By source, the price of high-calorific-value Q6000 thermal coal in Shenmu, Shaanxi Province, has risen to between 680 and 710 RMB/ton. It is important to note that the monthly average price of Q5500 thermal coal in Ordos, Inner Mongolia, was 342.31 RMB/ton. This price is the "pithead price" and does not include subsequent transportation costs, so it cannot be directly compared with port prices.
The international market is also buoyant. The reference price of Indonesian 5,800 kcal thermal coal is reported at $95.35 per ton, continuing its upward trend and supporting domestic coal prices.
In the short term, coal prices have recently experienced a period of V-shaped fluctuations. After briefly bottoming out on October 22nd, prices quickly rebounded, clearly reflecting strong demand for bargain hunting, supported by strong fundamentals.

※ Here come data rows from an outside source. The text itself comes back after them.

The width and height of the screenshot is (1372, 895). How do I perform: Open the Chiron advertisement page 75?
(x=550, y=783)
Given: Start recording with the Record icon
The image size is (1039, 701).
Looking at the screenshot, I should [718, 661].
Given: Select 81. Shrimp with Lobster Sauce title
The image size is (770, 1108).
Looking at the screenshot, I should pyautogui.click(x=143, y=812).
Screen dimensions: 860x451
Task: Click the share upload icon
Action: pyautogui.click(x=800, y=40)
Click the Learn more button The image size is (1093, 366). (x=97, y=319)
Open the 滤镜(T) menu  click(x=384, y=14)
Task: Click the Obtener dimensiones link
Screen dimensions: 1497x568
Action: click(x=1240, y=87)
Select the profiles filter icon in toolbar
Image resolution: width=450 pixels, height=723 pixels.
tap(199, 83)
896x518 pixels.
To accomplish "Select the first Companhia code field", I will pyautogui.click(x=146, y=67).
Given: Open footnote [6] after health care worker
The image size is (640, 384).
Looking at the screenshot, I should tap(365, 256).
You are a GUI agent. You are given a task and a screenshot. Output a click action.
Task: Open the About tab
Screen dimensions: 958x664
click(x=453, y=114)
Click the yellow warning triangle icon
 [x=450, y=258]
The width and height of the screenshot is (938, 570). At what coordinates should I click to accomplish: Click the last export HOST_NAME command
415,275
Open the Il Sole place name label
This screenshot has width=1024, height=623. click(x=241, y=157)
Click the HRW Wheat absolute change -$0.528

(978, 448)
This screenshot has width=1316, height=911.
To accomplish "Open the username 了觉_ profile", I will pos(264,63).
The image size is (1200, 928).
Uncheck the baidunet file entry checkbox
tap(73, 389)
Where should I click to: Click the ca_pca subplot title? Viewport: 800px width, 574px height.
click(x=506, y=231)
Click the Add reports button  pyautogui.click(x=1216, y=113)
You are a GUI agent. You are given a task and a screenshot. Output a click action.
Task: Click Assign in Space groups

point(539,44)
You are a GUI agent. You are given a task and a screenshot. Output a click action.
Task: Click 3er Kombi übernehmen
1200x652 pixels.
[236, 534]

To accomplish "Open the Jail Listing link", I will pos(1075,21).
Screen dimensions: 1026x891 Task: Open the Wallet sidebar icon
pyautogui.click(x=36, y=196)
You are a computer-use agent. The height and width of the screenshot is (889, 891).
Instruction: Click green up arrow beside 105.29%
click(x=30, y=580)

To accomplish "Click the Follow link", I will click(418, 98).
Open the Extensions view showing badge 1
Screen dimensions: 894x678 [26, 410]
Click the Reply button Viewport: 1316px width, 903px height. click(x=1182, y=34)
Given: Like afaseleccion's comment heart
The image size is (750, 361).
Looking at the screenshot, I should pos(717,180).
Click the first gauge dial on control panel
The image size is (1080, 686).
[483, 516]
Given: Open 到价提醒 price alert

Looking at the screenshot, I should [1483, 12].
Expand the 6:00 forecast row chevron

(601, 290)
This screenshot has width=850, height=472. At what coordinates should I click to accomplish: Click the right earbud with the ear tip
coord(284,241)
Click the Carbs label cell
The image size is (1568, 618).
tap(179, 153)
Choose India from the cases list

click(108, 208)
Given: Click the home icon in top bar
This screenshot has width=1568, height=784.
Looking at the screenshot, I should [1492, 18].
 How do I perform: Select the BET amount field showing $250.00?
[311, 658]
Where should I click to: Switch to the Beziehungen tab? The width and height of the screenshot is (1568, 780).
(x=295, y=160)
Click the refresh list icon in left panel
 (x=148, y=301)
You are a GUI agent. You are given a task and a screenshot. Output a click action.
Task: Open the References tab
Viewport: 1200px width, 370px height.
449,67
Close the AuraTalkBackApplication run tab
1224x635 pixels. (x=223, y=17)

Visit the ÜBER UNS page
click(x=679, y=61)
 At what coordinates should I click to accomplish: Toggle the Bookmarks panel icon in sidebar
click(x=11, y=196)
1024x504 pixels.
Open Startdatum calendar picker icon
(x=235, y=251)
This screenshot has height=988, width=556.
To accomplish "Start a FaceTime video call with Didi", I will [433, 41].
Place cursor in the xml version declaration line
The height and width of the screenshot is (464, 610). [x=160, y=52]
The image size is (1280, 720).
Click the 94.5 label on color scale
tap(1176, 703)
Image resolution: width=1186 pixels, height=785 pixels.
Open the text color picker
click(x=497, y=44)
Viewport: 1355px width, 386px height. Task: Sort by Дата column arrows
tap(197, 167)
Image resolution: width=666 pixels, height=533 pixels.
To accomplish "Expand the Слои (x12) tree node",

In the long term, this upward trend has seen cumulative gains of 20% to 40% since it began in early 2025, driven by multiple factors:
1. Continued tight supply: Major producing areas such as Shanxi, Shaanxi, and Inner Mongolia are facing strict safety inspections and environmental protection production restrictions, resulting in low overall capacity utilization. Furthermore, the Daqin Line, a major coal transportation artery, is undergoing autumn maintenance, significantly reducing daily coal deliveries to ports and causing inventory levels at northern ports to drop by over 10% compared to the same period last year.
2. Stronger demand: On the one hand, market expectations of a weak season have led to an early initiation of coal storage for winter heating. Daily coal consumption at coastal power plants has increased significantly year-over-year, pushing the number of days of available inventory down to near-critical levels and creating significant pressure to replenish stocks. On the other hand, a rebound in coal demand in industrial sectors such as chemicals and building materials has provided additional impetus to the market.
3. High costs: The combined shipping costs from coal mines to consumption locations are high, even leading to a "shipping inversion" phenomenon. This means that traders see little profit from transporting coal from production sites to ports for sale, exacerbating supply constraints and providing rigid support for port prices.
In summary, the current thermal coal market is facing significant upward pressure due to a combination of strong realities and expectations. All market participants are advised to monitor not only prices themselves but also policy trends, inventory fluctuations, and weather conditions to make prudent decisions in this complex and volatile market.